Please copy every one of the records below line for line, with no changes.

· · · · ·

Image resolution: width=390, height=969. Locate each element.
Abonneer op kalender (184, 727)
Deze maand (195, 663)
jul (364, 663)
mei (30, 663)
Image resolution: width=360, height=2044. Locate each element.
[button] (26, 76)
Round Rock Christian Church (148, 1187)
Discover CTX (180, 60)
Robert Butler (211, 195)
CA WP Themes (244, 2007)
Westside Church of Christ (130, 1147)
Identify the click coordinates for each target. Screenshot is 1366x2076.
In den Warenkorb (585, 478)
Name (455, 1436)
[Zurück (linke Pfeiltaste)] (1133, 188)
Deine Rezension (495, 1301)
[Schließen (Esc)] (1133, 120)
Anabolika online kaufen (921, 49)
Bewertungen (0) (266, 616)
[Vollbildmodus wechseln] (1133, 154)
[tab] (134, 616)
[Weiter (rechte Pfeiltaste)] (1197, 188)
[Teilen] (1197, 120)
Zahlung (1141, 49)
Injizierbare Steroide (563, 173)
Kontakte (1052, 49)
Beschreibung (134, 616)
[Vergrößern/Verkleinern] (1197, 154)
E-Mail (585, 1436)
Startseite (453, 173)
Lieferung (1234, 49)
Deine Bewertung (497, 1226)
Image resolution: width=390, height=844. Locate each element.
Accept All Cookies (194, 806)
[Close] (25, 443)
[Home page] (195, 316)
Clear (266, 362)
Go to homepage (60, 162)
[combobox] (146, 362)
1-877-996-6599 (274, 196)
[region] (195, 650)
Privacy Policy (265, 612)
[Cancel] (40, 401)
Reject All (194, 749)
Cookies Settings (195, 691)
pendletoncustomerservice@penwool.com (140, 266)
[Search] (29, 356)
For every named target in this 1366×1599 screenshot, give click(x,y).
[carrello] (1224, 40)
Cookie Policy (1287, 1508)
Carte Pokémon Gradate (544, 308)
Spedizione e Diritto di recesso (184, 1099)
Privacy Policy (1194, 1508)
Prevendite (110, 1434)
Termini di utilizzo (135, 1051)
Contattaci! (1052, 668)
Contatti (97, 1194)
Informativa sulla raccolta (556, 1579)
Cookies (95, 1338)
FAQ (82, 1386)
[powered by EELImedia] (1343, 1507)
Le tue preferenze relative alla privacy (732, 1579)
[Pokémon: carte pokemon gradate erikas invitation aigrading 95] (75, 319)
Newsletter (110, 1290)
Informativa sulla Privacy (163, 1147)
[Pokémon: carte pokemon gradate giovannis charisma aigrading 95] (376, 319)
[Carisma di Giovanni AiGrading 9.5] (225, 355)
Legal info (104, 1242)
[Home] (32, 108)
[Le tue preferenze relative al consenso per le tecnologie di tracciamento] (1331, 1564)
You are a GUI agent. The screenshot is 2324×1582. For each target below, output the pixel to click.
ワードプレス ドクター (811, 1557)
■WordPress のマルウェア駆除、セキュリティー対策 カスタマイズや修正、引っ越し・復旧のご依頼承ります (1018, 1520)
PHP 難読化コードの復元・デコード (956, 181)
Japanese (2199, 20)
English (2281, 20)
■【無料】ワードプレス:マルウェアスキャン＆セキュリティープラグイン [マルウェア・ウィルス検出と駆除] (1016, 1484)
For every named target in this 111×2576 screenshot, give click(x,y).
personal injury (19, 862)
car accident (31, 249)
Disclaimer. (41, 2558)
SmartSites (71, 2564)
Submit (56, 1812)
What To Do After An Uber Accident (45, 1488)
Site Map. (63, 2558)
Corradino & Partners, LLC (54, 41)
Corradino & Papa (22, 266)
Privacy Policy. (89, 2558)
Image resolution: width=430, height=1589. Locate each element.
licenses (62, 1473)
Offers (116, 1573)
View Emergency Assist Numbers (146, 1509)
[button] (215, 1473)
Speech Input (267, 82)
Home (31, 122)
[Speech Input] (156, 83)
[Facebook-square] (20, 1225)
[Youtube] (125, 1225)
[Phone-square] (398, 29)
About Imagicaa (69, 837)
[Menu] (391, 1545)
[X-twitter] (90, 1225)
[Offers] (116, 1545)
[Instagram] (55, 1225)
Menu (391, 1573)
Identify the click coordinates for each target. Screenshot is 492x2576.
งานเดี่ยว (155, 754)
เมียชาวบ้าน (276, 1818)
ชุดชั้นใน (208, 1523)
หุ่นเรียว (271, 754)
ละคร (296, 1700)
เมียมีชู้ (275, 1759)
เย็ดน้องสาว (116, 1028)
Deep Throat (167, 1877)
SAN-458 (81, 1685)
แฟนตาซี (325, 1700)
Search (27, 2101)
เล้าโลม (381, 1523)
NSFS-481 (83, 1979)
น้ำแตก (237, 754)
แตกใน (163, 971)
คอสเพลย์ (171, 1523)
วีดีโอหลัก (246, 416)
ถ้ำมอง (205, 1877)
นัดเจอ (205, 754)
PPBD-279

· · · · ·

- ANSWER TO THE PROBLEM
Image resolution: width=390, height=969. Locate each element.
Abonneer op kalender (184, 727)
Deze maand (195, 663)
jul (364, 663)
mei (30, 663)
Image resolution: width=360, height=2044. Locate each element.
[button] (26, 76)
Round Rock Christian Church (148, 1187)
Discover CTX (180, 60)
Robert Butler (211, 195)
CA WP Themes (244, 2007)
Westside Church of Christ (130, 1147)
Identify the click coordinates for each target. Screenshot is 1366x2076.
In den Warenkorb (585, 478)
Name (455, 1436)
[Zurück (linke Pfeiltaste)] (1133, 188)
Deine Rezension (495, 1301)
[Schließen (Esc)] (1133, 120)
Anabolika online kaufen (921, 49)
Bewertungen (0) (266, 616)
[Vollbildmodus wechseln] (1133, 154)
[tab] (134, 616)
[Weiter (rechte Pfeiltaste)] (1197, 188)
[Teilen] (1197, 120)
Zahlung (1141, 49)
Injizierbare Steroide (563, 173)
Kontakte (1052, 49)
Beschreibung (134, 616)
[Vergrößern/Verkleinern] (1197, 154)
E-Mail (585, 1436)
Startseite (453, 173)
Lieferung (1234, 49)
Deine Bewertung (497, 1226)
Image resolution: width=390, height=844. Locate each element.
Accept All Cookies (194, 806)
[Close] (25, 443)
[Home page] (195, 316)
Clear (266, 362)
Go to homepage (60, 162)
[combobox] (146, 362)
1-877-996-6599 (274, 196)
[region] (195, 650)
Privacy Policy (265, 612)
[Cancel] (40, 401)
Reject All (194, 749)
Cookies Settings (195, 691)
pendletoncustomerservice@penwool.com (140, 266)
[Search] (29, 356)
For every named target in this 1366×1599 screenshot, give click(x,y).
[carrello] (1224, 40)
Cookie Policy (1287, 1508)
Carte Pokémon Gradate (544, 308)
Spedizione e Diritto di recesso (184, 1099)
Privacy Policy (1194, 1508)
Prevendite (110, 1434)
Termini di utilizzo (135, 1051)
Contattaci! (1052, 668)
Contatti (97, 1194)
Informativa sulla raccolta (556, 1579)
Cookies (95, 1338)
FAQ (82, 1386)
[powered by EELImedia] (1343, 1507)
Le tue preferenze relative alla privacy (732, 1579)
[Pokémon: carte pokemon gradate erikas invitation aigrading 95] (75, 319)
Newsletter (110, 1290)
Informativa sulla Privacy (163, 1147)
[Pokémon: carte pokemon gradate giovannis charisma aigrading 95] (376, 319)
[Carisma di Giovanni AiGrading 9.5] (225, 355)
Legal info (104, 1242)
[Home] (32, 108)
[Le tue preferenze relative al consenso per le tecnologie di tracciamento] (1331, 1564)
You are a GUI agent. The screenshot is 2324×1582. For each target below, output the pixel to click.
ワードプレス ドクター (811, 1557)
■WordPress のマルウェア駆除、セキュリティー対策 カスタマイズや修正、引っ越し・復旧のご依頼承ります (1018, 1520)
PHP 難読化コードの復元・デコード (956, 181)
Japanese (2199, 20)
English (2281, 20)
■【無料】ワードプレス:マルウェアスキャン＆セキュリティープラグイン [マルウェア・ウィルス検出と駆除] (1016, 1484)
For every named target in this 111×2576 screenshot, give click(x,y).
personal injury (19, 862)
car accident (31, 249)
Disclaimer. (41, 2558)
SmartSites (71, 2564)
Submit (56, 1812)
What To Do After An Uber Accident (45, 1488)
Site Map. (63, 2558)
Corradino & Partners, LLC (54, 41)
Corradino & Papa (22, 266)
Privacy Policy. (89, 2558)
Image resolution: width=430, height=1589. Locate each element.
licenses (62, 1473)
Offers (116, 1573)
View Emergency Assist Numbers (146, 1509)
[button] (215, 1473)
Speech Input (267, 82)
Home (31, 122)
[Speech Input] (156, 83)
[Facebook-square] (20, 1225)
[Youtube] (125, 1225)
[Phone-square] (398, 29)
About Imagicaa (69, 837)
[Menu] (391, 1545)
[X-twitter] (90, 1225)
[Offers] (116, 1545)
[Instagram] (55, 1225)
Menu (391, 1573)
Identify the click coordinates for each target. Screenshot is 492x2576.
งานเดี่ยว (155, 754)
เมียชาวบ้าน (276, 1818)
ชุดชั้นใน (208, 1523)
หุ่นเรียว (271, 754)
ละคร (296, 1700)
เมียมีชู้ (275, 1759)
เย็ดน้องสาว (116, 1028)
Deep Throat (167, 1877)
SAN-458 (81, 1685)
แฟนตาซี (325, 1700)
Search (27, 2101)
เล้าโลม (381, 1523)
NSFS-481 (83, 1979)
น้ำแตก (237, 754)
แตกใน (163, 971)
คอสเพลย์ (171, 1523)
วีดีโอหลัก (246, 416)
ถ้ำมอง (205, 1877)
นัดเจอ (205, 754)
PPBD-279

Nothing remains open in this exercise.